Given data below:

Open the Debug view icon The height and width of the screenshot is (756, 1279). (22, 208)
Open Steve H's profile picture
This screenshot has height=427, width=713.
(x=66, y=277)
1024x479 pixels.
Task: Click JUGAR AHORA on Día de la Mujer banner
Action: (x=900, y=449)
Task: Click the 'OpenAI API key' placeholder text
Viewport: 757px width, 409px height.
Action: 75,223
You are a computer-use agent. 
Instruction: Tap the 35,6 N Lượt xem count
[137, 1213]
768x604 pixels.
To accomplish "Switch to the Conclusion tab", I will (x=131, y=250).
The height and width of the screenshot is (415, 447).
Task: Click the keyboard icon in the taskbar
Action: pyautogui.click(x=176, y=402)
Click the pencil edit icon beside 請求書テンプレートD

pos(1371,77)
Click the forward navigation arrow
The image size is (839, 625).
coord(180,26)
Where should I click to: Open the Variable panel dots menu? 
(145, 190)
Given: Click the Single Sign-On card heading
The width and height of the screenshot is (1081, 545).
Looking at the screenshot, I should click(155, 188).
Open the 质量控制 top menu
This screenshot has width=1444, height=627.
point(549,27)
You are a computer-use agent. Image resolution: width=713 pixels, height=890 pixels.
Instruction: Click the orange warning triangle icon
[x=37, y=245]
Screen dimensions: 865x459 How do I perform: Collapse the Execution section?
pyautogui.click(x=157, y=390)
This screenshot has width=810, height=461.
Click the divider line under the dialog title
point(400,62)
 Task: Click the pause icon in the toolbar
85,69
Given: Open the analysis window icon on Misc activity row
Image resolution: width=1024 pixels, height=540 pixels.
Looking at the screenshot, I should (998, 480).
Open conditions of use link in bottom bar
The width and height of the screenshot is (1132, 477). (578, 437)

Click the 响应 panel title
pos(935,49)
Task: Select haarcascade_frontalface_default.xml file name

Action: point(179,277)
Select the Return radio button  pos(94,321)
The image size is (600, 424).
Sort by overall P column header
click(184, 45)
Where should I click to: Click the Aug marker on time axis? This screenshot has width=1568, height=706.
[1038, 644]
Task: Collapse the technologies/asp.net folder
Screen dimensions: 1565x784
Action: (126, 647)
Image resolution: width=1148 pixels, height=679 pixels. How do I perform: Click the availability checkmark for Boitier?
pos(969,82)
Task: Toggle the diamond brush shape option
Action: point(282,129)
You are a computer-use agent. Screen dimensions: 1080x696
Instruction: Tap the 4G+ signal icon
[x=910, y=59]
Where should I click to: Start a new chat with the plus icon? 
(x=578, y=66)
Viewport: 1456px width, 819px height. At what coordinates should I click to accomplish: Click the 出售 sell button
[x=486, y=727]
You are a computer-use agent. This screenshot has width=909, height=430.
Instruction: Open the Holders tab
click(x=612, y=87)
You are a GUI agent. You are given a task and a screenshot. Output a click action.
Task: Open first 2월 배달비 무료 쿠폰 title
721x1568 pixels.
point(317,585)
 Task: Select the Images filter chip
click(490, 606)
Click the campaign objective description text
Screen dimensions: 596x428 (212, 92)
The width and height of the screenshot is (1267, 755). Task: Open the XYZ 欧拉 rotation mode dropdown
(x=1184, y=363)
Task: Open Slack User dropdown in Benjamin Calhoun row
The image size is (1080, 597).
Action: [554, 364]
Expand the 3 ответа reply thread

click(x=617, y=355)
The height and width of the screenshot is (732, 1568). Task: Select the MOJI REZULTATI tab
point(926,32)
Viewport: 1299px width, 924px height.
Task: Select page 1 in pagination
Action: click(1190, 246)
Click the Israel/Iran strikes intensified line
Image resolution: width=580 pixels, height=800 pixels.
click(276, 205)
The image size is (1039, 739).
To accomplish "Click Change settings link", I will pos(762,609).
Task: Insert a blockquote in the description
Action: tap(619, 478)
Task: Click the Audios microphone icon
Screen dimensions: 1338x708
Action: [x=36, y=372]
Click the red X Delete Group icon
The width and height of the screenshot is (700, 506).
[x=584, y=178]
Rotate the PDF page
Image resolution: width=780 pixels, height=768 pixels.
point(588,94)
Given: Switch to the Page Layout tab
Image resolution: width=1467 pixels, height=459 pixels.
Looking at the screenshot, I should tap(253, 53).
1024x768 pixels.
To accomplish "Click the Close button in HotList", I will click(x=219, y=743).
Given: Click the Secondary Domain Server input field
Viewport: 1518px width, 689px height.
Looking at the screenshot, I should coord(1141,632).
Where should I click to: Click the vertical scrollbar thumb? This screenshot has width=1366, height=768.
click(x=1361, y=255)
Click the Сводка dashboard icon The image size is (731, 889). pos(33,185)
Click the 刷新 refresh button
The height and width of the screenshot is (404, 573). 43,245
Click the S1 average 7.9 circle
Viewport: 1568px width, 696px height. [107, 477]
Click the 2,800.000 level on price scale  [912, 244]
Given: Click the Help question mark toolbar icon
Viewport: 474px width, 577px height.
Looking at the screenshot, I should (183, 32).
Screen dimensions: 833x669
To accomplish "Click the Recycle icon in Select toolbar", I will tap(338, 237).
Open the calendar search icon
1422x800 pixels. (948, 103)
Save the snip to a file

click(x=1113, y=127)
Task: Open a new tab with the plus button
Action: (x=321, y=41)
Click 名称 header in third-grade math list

End of Given data.

#### Task prompt
Single out each line of the records above with the string "agent" in it, and copy it.

#### Answer box
You are a computer-use agent. 
You are a computer-use agent. Image resolution: width=713 pixels, height=890 pixels.
You are a computer-use agent. Screen dimensions: 1080x696
You are a computer-use agent. This screenshot has width=909, height=430.
You are a GUI agent. You are given a task and a screenshot. Output a click action.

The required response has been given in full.